To-do item A:
Answer these questions about the passage on bank risk-taking:
(i) What was the return on tangible equity in UK banking in 2008?
(ii) What kind of risk do banks take on when they fund long-term loans to companies with short-term deposits from households?
(iii) How much does a retail investor who buys a company's bonds contribute to measured economic activity?

Text excerpt:

-- Opening Marker --

But crisis experience has challenged this narrative. High pre-crisis returns in the financial sector proved temporary. The return on tangible equity in UK banking fell from levels of 25%+ in 2006 to - 29% in 2008. Many financial institutions around the world found themselves calling on the authorities, in enormous size, to help manage their solvency and liquidity risk. That fall from grace, and the resulting ballooning of risk, sits uneasily with a pre-crisis story of a shift in the technological frontier of banks’ risk management.

In fact, high pre-crisis returns to banking had a much more mundane explanation. They reflected simply increased risk-taking across the sector. This was not an outward shift in the portfolio possibility set of finance. Instead, it was a traverse up the high-wire of risk and return. This hire-wire act involved, on the asset side, rapid credit expansion, often through the development of poorly understood financial instruments. On the liability side, this ballooning balance sheet was financed using risky leverage, often at short maturities.

Risk-taking versus risk management

In what sense is increased risk-taking by banks a value-added service for the economy at large? In short, it is not.

The financial system provides a number of services to the wider economy, including payment and transaction services to depositors and borrowers; intermediation services by transforming deposits into funding for households, companies or governments; and risk transfer and insurance services. In doing so, financial intermediaries take on risk. For example, when they finance long-term loans to companies using short-term deposits from households, banks assume liquidity risk. And when they extend mortgages to households, they take on credit risk.

But bearing risk is not, by itself, a productive activity. The act of investing capital in a risky asset is a fundamental feature of capital markets. For example, a retail investor that purchases bonds issued by a company is bearing risk, but not contributing so much as a cent to measured economic activity. Similarly, a household that decides to use all of its liquid deposits to purchase a house, instead of borrowing some money from the bank and keeping some of its deposits with the bank, is bearing liquidity risk.

-- Closing Marker --

Records:
-- Opening Marker --

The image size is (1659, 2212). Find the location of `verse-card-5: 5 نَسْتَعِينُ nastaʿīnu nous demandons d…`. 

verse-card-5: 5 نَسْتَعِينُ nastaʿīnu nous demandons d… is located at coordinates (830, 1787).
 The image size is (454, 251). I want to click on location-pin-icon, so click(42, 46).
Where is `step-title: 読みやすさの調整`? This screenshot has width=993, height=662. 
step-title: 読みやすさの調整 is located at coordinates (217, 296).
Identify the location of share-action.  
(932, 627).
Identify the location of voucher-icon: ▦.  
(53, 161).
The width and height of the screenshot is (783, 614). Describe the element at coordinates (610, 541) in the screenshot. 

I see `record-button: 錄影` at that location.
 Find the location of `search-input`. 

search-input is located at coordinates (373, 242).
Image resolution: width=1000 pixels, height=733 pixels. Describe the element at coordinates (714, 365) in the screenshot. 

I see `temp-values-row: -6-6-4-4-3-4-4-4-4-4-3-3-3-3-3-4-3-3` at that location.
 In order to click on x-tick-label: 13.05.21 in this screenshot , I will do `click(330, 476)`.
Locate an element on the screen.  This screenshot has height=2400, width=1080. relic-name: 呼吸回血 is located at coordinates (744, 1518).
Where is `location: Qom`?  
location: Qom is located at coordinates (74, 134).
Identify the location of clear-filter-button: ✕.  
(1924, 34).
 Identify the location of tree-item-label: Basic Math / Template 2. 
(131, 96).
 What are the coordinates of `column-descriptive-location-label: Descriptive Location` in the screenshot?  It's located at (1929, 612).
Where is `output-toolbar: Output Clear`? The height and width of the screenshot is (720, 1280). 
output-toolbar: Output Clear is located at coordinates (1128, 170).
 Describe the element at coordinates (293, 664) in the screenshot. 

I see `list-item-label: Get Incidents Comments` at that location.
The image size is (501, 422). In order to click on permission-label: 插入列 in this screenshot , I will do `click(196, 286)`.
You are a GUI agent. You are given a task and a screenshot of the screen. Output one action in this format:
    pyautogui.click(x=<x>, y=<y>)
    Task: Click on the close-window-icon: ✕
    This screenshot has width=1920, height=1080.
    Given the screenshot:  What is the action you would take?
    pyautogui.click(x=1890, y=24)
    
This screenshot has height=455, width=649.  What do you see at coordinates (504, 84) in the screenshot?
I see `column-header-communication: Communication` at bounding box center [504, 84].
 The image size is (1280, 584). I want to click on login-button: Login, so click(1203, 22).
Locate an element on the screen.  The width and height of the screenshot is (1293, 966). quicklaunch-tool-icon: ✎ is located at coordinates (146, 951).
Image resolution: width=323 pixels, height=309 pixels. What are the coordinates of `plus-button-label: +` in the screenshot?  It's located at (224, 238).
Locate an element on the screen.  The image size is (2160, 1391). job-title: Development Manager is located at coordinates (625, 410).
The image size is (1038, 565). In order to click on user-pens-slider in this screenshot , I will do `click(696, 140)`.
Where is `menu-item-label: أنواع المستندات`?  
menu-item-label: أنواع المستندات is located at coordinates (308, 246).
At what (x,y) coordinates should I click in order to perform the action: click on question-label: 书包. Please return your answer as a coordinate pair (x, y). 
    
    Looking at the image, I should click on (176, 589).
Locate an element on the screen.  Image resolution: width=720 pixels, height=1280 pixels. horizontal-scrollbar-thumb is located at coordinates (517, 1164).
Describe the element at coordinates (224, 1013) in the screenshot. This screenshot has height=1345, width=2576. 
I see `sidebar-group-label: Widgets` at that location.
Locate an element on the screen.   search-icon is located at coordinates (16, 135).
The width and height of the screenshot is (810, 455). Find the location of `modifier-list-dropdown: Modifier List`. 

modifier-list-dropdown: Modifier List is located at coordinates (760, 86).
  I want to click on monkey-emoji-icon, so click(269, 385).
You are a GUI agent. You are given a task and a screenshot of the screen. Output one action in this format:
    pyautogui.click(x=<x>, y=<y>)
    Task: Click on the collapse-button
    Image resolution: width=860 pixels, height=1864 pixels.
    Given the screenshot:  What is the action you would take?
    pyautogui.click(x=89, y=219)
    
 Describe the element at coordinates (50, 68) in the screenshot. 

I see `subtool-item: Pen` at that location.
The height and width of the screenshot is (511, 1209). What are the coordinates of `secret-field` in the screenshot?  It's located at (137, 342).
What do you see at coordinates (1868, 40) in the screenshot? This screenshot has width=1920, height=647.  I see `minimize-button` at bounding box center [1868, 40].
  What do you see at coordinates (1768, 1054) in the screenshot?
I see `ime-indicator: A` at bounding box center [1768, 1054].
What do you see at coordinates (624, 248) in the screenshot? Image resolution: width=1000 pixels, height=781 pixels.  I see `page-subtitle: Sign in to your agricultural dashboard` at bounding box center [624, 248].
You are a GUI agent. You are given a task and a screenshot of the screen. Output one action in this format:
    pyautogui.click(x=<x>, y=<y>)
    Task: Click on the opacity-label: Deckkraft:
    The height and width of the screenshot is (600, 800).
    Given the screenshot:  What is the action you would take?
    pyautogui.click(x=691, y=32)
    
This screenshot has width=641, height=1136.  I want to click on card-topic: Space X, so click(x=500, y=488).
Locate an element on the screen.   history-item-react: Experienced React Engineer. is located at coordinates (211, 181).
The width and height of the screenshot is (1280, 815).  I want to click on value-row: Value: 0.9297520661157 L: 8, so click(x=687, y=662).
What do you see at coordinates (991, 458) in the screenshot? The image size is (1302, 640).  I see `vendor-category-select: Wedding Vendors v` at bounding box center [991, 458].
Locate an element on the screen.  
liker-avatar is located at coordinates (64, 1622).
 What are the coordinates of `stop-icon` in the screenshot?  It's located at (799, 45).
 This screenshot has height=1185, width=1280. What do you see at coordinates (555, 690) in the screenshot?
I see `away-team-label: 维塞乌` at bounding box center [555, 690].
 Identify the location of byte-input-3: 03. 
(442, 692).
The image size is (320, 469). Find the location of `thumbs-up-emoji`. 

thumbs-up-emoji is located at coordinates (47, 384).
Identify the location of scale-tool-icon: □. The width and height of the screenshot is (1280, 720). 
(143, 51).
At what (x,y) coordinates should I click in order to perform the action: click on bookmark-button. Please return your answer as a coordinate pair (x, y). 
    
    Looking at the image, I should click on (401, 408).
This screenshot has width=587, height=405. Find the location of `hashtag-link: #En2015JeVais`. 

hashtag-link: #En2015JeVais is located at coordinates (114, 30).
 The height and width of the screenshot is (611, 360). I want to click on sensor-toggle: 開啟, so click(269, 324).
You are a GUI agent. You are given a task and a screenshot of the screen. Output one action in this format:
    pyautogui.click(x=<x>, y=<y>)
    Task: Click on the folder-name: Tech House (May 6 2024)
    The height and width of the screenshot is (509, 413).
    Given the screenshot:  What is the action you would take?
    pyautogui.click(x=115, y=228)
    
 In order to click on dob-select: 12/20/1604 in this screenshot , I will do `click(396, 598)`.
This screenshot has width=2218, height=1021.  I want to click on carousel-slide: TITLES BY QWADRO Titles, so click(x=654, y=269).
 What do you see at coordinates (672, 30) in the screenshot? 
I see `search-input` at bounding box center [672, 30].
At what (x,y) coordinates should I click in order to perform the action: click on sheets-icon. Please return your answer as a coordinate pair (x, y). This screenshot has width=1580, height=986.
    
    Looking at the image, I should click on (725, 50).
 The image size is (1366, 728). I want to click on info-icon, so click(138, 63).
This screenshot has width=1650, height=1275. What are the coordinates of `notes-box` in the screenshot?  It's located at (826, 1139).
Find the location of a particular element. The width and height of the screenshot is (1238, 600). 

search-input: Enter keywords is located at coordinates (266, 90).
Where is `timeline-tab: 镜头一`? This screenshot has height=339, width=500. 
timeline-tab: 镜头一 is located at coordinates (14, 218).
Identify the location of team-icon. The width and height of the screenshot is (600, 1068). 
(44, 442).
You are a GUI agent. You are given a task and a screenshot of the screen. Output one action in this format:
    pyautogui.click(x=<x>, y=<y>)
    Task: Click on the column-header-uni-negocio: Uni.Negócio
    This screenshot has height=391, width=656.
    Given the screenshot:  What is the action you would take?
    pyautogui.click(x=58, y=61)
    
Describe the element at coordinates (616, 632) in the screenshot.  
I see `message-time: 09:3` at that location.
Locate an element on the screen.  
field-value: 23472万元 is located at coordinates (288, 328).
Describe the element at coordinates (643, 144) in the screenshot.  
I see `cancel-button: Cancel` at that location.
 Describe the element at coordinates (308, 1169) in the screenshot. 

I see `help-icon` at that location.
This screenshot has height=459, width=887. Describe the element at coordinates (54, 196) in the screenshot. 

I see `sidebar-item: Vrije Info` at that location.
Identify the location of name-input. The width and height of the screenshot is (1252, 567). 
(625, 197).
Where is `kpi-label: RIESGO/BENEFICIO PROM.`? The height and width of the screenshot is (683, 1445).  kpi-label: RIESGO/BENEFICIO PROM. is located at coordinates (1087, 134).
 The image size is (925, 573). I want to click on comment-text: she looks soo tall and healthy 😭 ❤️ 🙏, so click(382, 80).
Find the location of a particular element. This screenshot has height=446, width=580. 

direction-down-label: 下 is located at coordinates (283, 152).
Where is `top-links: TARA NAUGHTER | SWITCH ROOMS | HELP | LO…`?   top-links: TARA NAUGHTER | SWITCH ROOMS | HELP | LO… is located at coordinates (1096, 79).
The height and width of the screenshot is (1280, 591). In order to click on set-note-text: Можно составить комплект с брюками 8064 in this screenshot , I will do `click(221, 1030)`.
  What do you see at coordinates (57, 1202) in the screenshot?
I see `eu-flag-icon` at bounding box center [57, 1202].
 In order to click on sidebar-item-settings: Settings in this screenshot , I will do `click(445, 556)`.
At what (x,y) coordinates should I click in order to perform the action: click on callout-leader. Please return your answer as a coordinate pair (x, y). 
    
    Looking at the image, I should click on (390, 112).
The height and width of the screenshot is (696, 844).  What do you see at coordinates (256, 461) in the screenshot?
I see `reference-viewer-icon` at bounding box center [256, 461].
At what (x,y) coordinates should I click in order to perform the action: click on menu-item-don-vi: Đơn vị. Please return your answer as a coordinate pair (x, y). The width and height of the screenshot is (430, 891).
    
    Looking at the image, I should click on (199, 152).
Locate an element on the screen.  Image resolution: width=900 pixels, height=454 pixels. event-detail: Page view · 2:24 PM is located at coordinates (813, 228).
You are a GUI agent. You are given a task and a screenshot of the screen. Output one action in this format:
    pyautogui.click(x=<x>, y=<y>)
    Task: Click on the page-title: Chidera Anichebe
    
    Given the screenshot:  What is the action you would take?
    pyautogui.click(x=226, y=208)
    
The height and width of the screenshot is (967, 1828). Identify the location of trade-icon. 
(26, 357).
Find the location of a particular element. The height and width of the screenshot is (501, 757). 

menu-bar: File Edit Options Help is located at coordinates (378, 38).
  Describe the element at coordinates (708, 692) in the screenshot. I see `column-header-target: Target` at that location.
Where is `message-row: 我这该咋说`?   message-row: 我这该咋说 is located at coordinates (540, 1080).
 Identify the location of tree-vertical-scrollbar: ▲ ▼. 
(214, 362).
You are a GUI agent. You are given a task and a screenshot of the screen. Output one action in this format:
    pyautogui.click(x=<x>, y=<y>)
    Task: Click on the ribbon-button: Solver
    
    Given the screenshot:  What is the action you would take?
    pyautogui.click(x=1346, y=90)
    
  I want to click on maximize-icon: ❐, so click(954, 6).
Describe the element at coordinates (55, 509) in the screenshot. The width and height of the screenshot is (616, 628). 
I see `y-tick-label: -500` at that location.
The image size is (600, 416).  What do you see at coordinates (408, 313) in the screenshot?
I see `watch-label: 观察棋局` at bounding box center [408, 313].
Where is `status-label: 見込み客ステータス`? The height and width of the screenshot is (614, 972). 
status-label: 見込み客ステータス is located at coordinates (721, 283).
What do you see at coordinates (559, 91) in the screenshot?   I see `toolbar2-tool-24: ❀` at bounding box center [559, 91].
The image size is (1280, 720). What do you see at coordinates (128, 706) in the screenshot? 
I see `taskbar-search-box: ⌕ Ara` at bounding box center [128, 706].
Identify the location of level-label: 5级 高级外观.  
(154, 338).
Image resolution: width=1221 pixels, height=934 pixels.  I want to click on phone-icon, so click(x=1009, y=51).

-- Closing Marker --

To-do item B: Write out the records verbatim from the line that contains "The image size is (1280, 720)." through the end of the records, with both ends included.

Expected answer A:
(i) -29%
(ii) Liquidity risk
(iii) Not so much as a cent

Expected answer B:
The image size is (1280, 720). What do you see at coordinates (128, 706) in the screenshot? 
I see `taskbar-search-box: ⌕ Ara` at bounding box center [128, 706].
Identify the location of level-label: 5级 高级外观.  
(154, 338).
Image resolution: width=1221 pixels, height=934 pixels.  I want to click on phone-icon, so click(x=1009, y=51).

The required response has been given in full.